- [Source text]:
Personal information
- Born: May 27, 1933 Athens, Alabama, U.S.
- Died: September 12, 2025 (aged 92)
- Listed height: 6 ft 1 in (1.85 m)
- Listed weight: 180 lb (82 kg)

Career information
- High school: Athens
- College: Memphis
- NFL draft: 1957 (11th round, 126th overall pick)

Career history

Playing
- Baltimore Colts (1957–1963); New York Giants (1964); Atlanta Falcons (1966)*; Harrisburg Capitols (1967-1968);
- * Offseason or practice squad member only

Coaching
- Harrisburg Capitols (1967-1968) Assistant; Harrisburg Capitols (1969) Head coach; Pottstown Firebirds (1970) Defensive; Norfolk Neptunes (1971) Assistant; Philadelphia Bell (1974) Defensive backs;

Awards and highlights
- 2× NFL champion (1958, 1959); First-team All-Pro (1959); Second-team All-Pro (1958); Pro Bowl (1960);

Career NFL statistics
- Interceptions: 33
- Fumble recoveries: 3
- Total touchdowns: 3
- Stats at Pro Football Reference

= Andy Nelson (American football) =

American football player and coach (1933–2025)

Andrew Vaughan Nelson (May 27, 1933 – September 12, 2025) was an American professional football player who was a safety in the National Football League (NFL) for the Baltimore Colts and New York Giants. He played college football for the Memphis Tigers and was selected by the Colts in the 11th round of the 1957 NFL draft. Nelson owned and ran a small BBQ establishment, Andy Nelson's Barbecue.

==Early life==
Andy was born on May 27, 1933, in Athens, Alabama, where his father Guy was chief pitmaster for Limestone County. He was a four-sport athlete at Athens High School playing football, basketball, track and baseball, serving as co-captain of the 1951 team and winning letters for each of his four years he completed. Nelson played quarterback and defensive back for then-Memphis State College. A four-year letterman (1952–1956), he gained All-American recognition in his senior season. In 1956, he led the Tigers to their first-ever bowl game, the Burley Bowl in Johnson City, Tennessee, where they were victorious over East Tennessee State.

- [Directions for this task]: Rewrite the stretch of the Andy Nelson text from "Awards and highlights" through "Andy Nelson's Barbecue.", changing "safety" to "defensive back" wherever it appears in that span. The lines that come next are separate material and are unrelated to the text on Andy Nelson.

[Saved data entries]
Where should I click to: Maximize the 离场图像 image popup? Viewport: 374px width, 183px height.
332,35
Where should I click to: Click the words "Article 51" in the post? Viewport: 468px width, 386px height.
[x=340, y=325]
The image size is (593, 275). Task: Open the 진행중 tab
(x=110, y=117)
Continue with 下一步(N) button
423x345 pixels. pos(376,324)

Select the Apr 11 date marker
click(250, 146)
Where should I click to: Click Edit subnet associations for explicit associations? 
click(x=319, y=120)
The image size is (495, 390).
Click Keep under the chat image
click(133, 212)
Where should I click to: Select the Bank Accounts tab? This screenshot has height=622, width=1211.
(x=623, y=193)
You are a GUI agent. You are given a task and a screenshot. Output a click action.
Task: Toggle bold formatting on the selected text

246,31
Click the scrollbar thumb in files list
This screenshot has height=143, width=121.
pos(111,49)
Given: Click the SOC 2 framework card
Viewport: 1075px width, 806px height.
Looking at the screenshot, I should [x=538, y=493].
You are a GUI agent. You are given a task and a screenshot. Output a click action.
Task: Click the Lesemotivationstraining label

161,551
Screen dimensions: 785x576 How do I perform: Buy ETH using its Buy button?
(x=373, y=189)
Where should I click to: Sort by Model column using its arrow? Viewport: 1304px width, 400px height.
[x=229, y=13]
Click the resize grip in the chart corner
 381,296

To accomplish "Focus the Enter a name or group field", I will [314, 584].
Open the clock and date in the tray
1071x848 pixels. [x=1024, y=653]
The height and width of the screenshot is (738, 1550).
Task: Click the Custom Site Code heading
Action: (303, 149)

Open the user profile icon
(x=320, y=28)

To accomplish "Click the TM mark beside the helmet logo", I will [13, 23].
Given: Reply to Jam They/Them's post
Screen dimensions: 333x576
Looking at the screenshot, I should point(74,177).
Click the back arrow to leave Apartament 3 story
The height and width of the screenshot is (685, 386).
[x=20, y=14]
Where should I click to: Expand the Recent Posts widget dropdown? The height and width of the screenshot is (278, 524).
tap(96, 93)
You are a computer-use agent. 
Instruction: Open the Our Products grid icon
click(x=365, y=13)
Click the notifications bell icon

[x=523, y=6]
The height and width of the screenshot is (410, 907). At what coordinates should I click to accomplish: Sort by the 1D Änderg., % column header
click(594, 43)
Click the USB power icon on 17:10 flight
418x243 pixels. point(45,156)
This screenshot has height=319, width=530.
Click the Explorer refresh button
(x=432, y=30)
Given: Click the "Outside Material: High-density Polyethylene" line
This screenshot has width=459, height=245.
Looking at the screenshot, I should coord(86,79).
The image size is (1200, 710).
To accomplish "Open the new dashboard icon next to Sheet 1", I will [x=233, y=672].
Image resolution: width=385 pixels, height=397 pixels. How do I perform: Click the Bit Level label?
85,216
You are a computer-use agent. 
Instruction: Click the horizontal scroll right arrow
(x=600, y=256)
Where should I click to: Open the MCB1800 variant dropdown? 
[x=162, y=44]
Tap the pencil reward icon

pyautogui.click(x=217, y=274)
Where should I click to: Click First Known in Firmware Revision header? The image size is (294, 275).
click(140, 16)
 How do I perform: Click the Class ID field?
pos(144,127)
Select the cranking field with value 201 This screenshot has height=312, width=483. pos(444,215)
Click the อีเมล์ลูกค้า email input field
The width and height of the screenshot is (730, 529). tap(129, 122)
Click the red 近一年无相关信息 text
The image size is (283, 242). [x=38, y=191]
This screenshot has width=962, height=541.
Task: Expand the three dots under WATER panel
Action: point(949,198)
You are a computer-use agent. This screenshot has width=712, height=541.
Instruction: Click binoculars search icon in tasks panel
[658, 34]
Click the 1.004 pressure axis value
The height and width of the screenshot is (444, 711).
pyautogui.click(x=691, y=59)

- [Your solution]:
Awards and highlights
- 2× NFL champion (1958, 1959); First-team All-Pro (1959); Second-team All-Pro (1958); Pro Bowl (1960);

Career NFL statistics
- Interceptions: 33
- Fumble recoveries: 3
- Total touchdowns: 3
- Stats at Pro Football Reference

= Andy Nelson (American football) =

American football player and coach (1933–2025)

Andrew Vaughan Nelson (May 27, 1933 – September 12, 2025) was an American professional football player who was a defensive back in the National Football League (NFL) for the Baltimore Colts and New York Giants. He played college football for the Memphis Tigers and was selected by the Colts in the 11th round of the 1957 NFL draft. Nelson owned and ran a small BBQ establishment, Andy Nelson's Barbecue.